Other reviewers speak much more eloquently about this book than I can. So I'll try to be kind of brief in my observations about this book.
1) You have a donut and a donut hole. The story of Ahab and Moby Dick is the donut hole. Herman Melville, clearly wishing to write a non-fiction account of the mid-19th century whaling industry and using this book as a vehicle for that, is the donut. So don't go into Moby Dick thinking this enormous book is all about mad Ahab's quest to get revenge upon The White Whale, because it is most decidedly not all that story. Ahab and Moby Dick are only a tiny, albeit majestic, portion of the whole.
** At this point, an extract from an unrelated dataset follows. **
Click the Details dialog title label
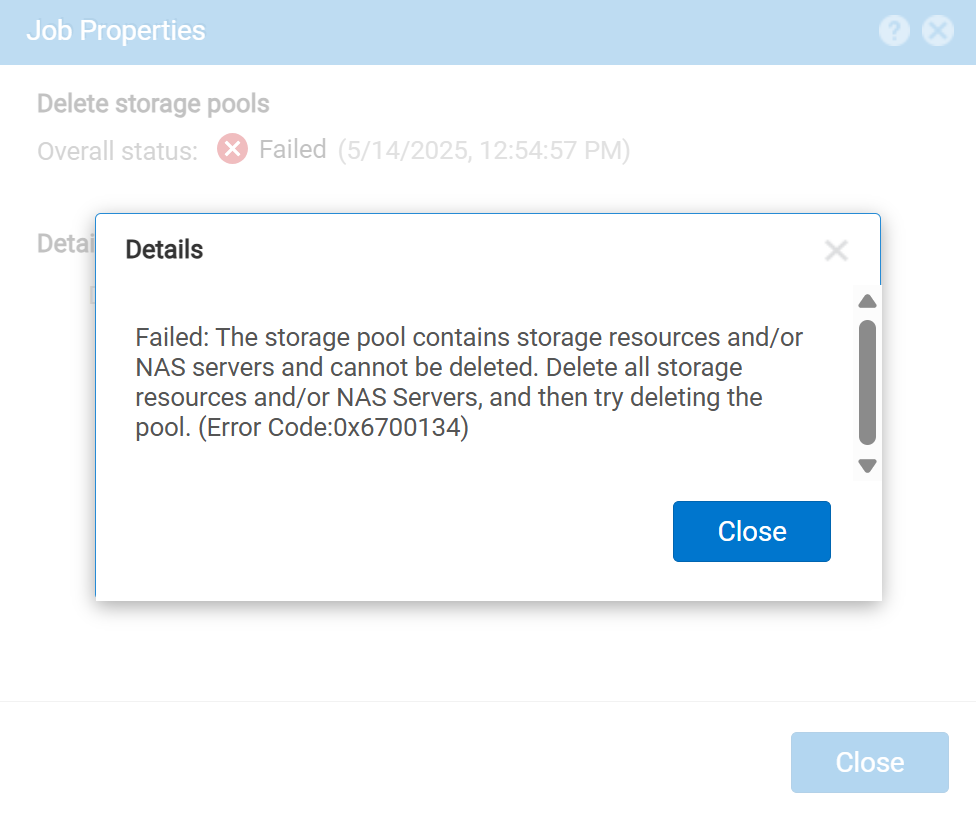976x819 pixels. (x=163, y=250)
2) I had to give this book five stars. The two stories I mentioned above, when put together, result in kind of a hot mess. They don't always come together beautifully or with great results, but together they also have a certain je ne sais quoi that shouldn't work, but somehow manages to do so. Individually, however, the two stories are both undeniably works of literary art, and they are absolutely labors of love. Individually they are amazing, and I don't have it in me to devalue the awe-inspiring aspects of this story just because Melville probably would have done better to write two separate books instead of trying to cram all of his passion into this one book. The book takes a lot of willpower to finish, but there is just layer after layer of information (some fascinating, some not), wonderful language and writing, deep study into the human condition, fascinating philosphy, sharp social commentary, and breath-taking storytelling here. This book is dripping in gems!
3) If you have to read Moby Dick, or choose to read Moby Dick, I would like to suggest that you listen to the audiobook version narrated by William Hootkins. His narration of this book won the 2006 Audie Award for Solo Narration, and I know I'd have never finished this book if William Hootkins hadn't been reading it to me. I'd have never made it past chapter 10, if that. I think I'd have gotten even more out of this book if I had read along as Hootkins was reading to me, but I listened to the book at work, and they'd probably frown on me reading instead of working. If you find Moby Dick somewhat intimidating or impenetrable, find Hootkins's audiobook, and listen or follow along. He makes it totally accessible. He even somehow makes the boring parts roll along less, um... slothfully.
In the end, I was very pleasantly surprised by this book. I've always liked Herman Melville, and I'm so glad that Moby Dick didn't put me off of him. It was a glorious story.